=== Begin Enclosure ===

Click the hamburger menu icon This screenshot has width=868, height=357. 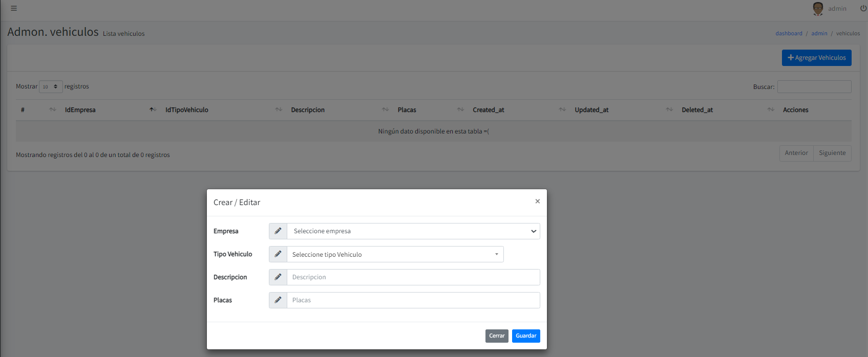pos(14,8)
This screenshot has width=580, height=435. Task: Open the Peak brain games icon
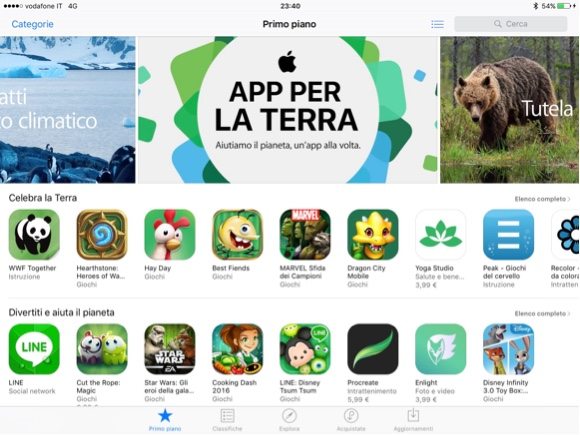[x=508, y=235]
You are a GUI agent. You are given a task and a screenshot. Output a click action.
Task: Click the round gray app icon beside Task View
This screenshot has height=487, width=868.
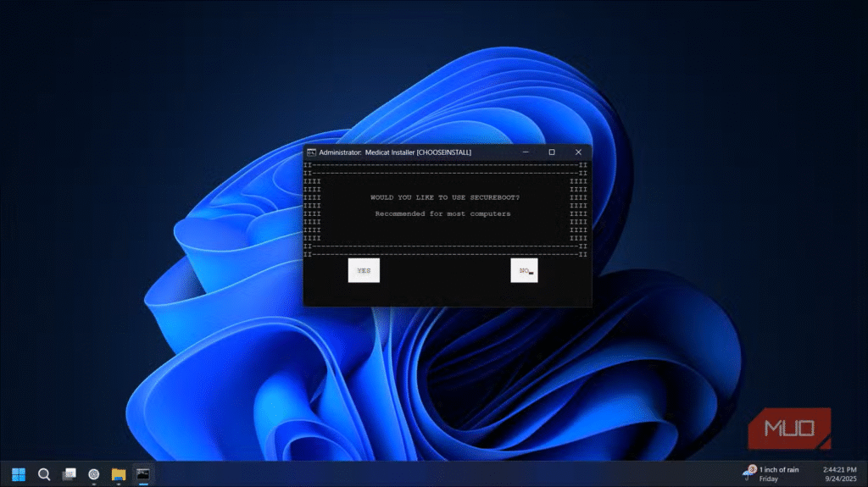coord(94,474)
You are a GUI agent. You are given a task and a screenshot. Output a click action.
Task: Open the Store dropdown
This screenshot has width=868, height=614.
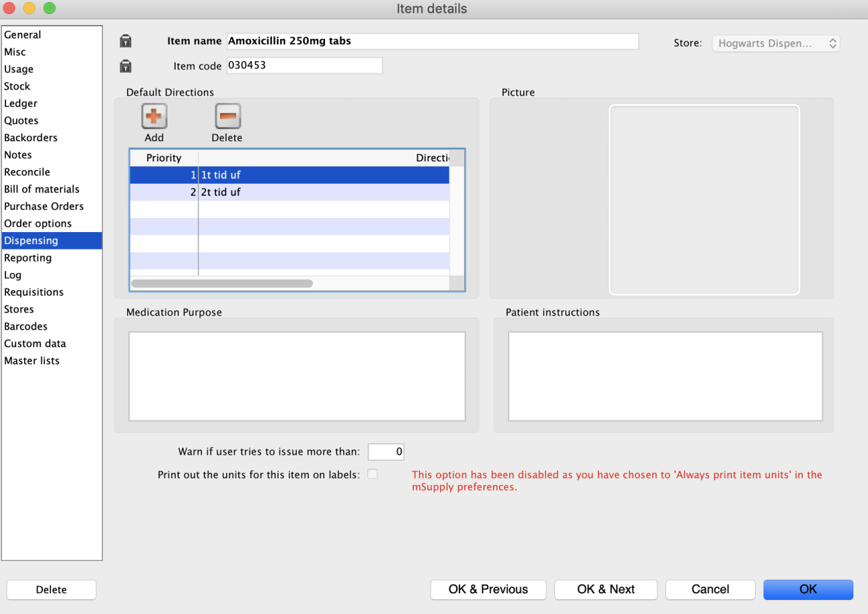click(x=776, y=43)
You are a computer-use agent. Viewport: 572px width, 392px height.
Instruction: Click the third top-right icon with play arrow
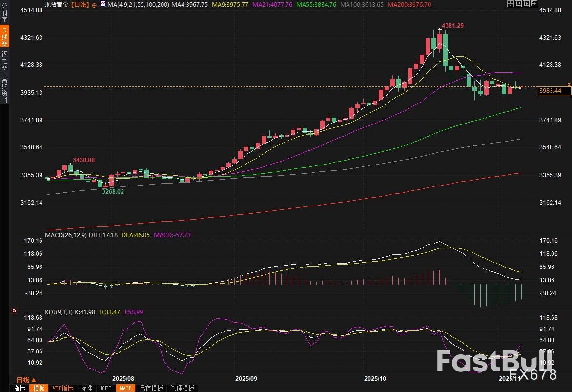525,4
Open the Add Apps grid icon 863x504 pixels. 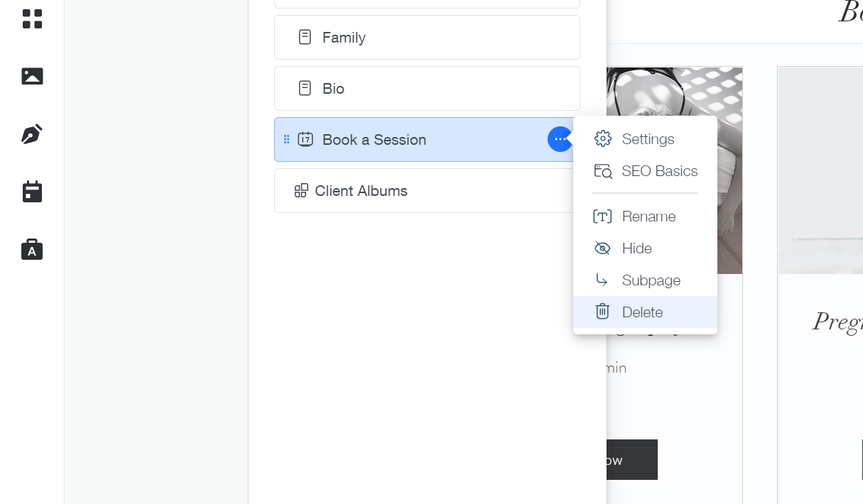point(32,19)
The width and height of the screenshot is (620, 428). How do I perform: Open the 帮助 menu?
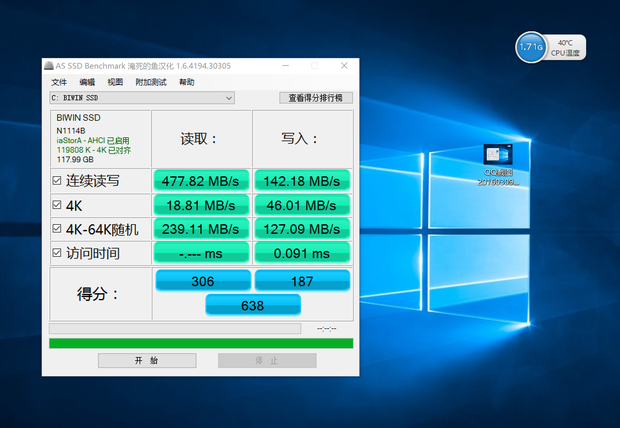tap(187, 82)
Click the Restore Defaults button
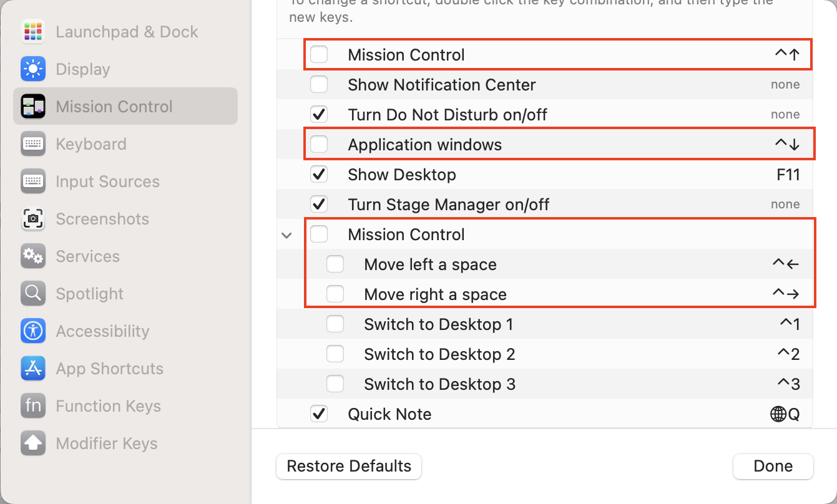Screen dimensions: 837x504 tap(349, 466)
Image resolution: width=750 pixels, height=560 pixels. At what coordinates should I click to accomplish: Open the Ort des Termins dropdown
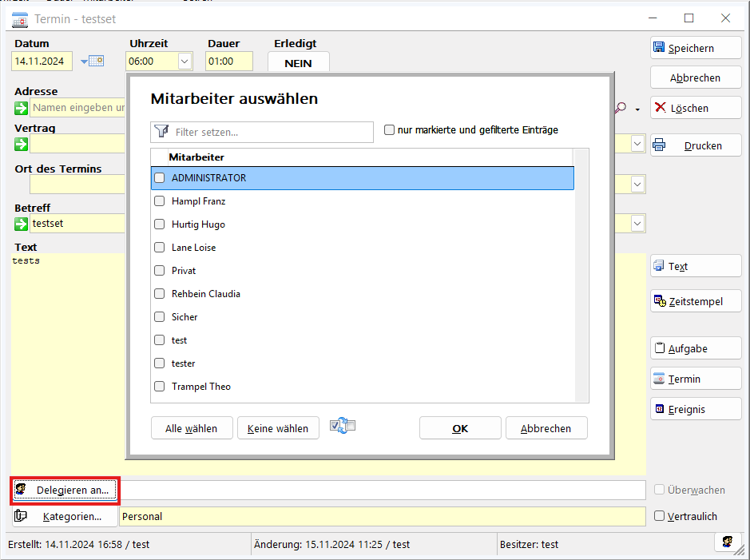point(637,185)
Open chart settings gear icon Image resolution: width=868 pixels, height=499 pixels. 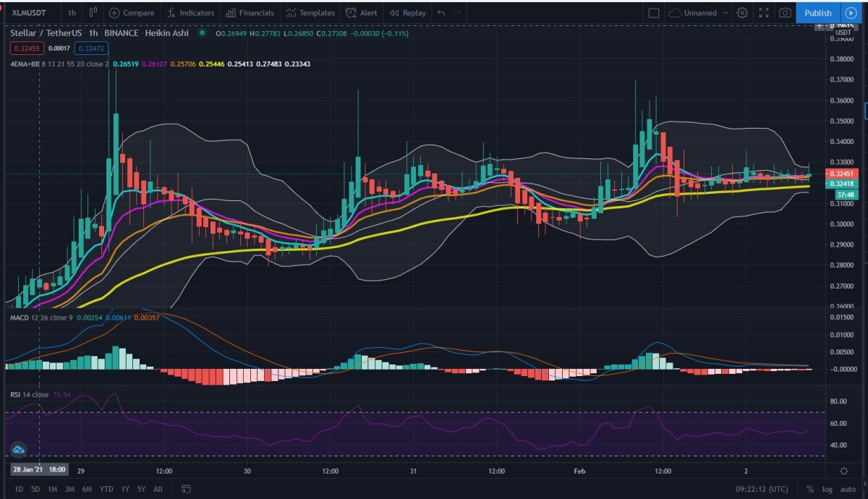(742, 13)
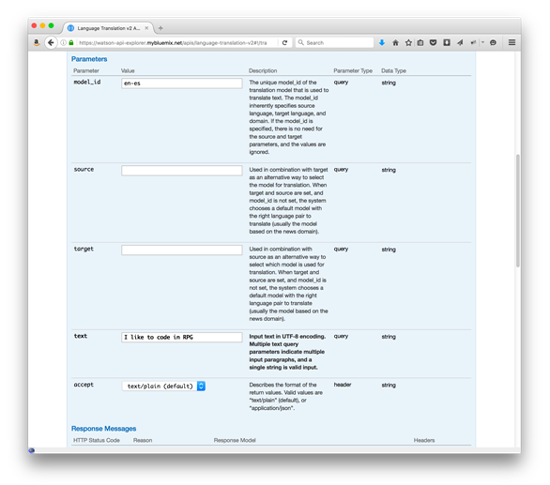Click the browser Search box

335,42
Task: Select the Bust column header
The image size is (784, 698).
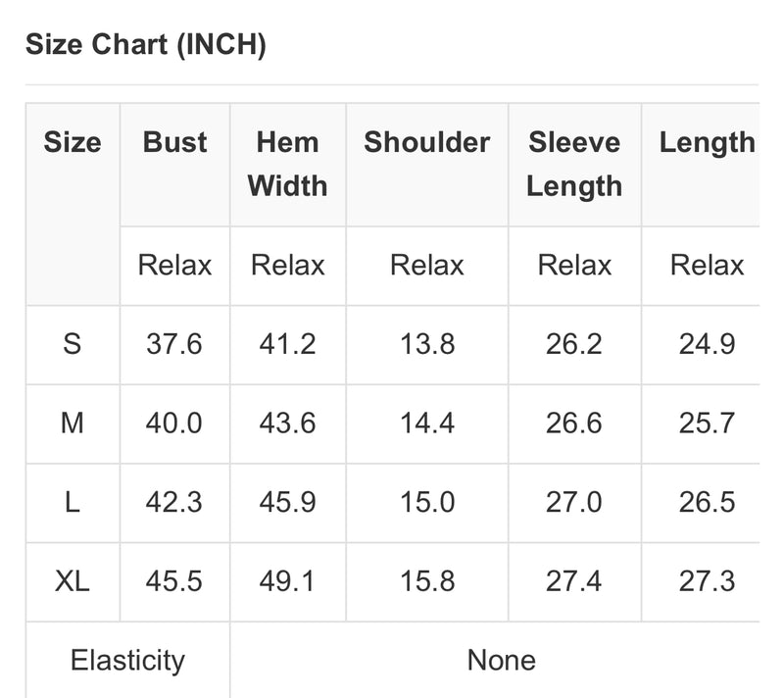Action: (174, 142)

=== End Enclosure ===

■ Task requirements:
Reproduce the material above exactly, but only from the line with "Task: Select the Bust column header" through its last line, leaving pictures out.

■ Response area:
Task: Select the Bust column header
The image size is (784, 698).
Action: (174, 142)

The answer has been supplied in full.